# PAGE TEXT
6 minute read

Data-driven marketing: what is it and how do I use it?

In data-driven marketing, marketers are guided by insights about their customers, drawn from data points gathered from across their marketing and sales channels, business applications, and website. By analyzing this customer data and using the insights to control and optimize marketing activities, assisted by AI messages and offers can be targeted precisely, driving sales growth and new opportunities. 

Note: being data-driven doesn’t mean marketing campaigns and strategies need be less creative or innovative. It’s just that every decision, every action, every outcome is backed up by insights from data about customer behaviors and motivations. Let’s deep-dive what’s data-driven.

What is data-driven marketing?

In brief, it’s an approach where your actions are backed by data; using information about your customers to decide what to do next, avoiding guesswork. 

Effective data-driven marketing has several parts, each dealing with data in a different way – from collecting it, to integrating it across channels, to assessing each interaction’s contribution to the outcome. It involves analyzing the dataset for insights, and optimizing marketing actions for the biggest wins. So let’s look at them one by one.

1. Gather first-party data

Not all data is created equal. At Billy Grace, we make use of the best data: that created by customers themselves when they search the web, consume information, and interact with sites and applications. Because every visit, every page, every click contributes in some way to their decision to buy. So the first step is to gather it all together.

First-party data is marketing gold … if you know how to make use of it. And that isn’t easy without the right tools. Because most of those interactions aren’t on your own website: they’re other sites, web searches, social media posts. With third-party cookies fading fast, marketers need new ways to understand the totality of customer behavior. AI can help gather it.

2. Connect the customer journey

Customer behavior, of course, is complex. The journey between initial awareness and first sale progresses through multiple touchpoints, in different places, across various devices. Perhaps a customer filled in  a web form years ago, but purchased elsewhere. Perhaps he views social media every day on his phone, but only researches products on his desktop. It’s all relevant.

Data-driven marketing seeks the Big Picture, by stitching together disparate sessions and interactions into a single view of the customer journey that combines website analytics, social media interactions, CRM events, and email marketing. It’s both art and science and AI, again, makes it make sense.

3. Get accurate sales attribution

In data-driven marketing, understanding is everything. But it’s far too easy to jump to conclusions. Which event was the “critical push” that prompted the customer to buy? Assuming it was that last click on a PPC ad, or a likable link in an email offer, doesn’t give the whole story. The actual decision may have been driven by an insight-packed research paper or an information-rich web page earlier; without that event, the purchase wouldn’t have happened. 

This is marketing attribution: understanding what *really* delivered the sale, and how each interaction affected the outcome. And it can be modeled. How much each click mattered to the whole process; what all those searches, ads, and views contributed as a team; what weight to assign each visit. With models like Unified Marketing Measurement in the mix, AI can deliver these insights at scale.

# ENTRIES SHOWN
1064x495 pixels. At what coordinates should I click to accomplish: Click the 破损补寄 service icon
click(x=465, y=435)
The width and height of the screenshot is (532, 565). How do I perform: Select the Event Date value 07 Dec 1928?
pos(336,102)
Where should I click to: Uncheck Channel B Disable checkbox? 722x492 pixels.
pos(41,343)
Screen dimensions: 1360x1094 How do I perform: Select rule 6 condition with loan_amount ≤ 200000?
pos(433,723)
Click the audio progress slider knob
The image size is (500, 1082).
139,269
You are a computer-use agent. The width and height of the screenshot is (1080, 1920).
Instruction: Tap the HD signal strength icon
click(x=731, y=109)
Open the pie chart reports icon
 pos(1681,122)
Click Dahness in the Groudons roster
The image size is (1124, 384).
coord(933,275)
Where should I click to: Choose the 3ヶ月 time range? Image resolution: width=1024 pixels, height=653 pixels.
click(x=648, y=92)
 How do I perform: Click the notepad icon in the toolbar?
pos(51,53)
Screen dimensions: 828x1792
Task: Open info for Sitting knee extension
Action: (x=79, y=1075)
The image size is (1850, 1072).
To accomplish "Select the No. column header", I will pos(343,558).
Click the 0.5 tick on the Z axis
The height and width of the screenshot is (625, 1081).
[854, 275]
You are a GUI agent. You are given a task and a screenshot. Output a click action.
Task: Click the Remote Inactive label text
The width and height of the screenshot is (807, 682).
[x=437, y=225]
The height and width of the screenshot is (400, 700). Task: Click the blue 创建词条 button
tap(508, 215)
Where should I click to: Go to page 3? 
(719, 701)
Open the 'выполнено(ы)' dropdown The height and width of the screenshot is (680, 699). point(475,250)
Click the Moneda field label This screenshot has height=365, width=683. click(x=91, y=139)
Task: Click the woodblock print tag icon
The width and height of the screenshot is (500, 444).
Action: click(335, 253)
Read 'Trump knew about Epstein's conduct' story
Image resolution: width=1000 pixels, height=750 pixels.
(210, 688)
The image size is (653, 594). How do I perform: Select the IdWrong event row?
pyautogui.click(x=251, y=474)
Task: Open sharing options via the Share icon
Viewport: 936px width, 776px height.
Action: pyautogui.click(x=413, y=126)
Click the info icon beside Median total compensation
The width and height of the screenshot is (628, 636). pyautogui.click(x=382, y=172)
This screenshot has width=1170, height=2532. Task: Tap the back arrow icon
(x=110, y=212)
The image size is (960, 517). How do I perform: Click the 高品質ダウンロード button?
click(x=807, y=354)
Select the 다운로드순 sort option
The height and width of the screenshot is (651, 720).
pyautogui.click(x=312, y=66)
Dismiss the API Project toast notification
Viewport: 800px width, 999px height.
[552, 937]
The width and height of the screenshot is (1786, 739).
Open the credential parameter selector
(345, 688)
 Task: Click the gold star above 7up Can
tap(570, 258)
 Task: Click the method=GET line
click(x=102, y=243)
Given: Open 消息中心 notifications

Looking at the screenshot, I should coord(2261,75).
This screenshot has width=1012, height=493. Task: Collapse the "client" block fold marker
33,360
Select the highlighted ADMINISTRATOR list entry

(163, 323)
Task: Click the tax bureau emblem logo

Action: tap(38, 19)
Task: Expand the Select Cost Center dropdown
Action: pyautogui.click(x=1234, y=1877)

# TASK BRIEF
Revise everything from "Data-driven marketing: what" down to "is data-driven marketing?" in the data-driven marketing page, replacing "marketing campaigns" with "advertising campaigns". The rows come from a separate source, not from the data-driven marketing page.

# THE REPLY
Data-driven marketing: what is it and how do I use it?

In data-driven marketing, marketers are guided by insights about their customers, drawn from data points gathered from across their marketing and sales channels, business applications, and website. By analyzing this customer data and using the insights to control and optimize marketing activities, assisted by AI messages and offers can be targeted precisely, driving sales growth and new opportunities. 

Note: being data-driven doesn’t mean advertising campaigns and strategies need be less creative or innovative. It’s just that every decision, every action, every outcome is backed up by insights from data about customer behaviors and motivations. Let’s deep-dive what’s data-driven.

What is data-driven marketing?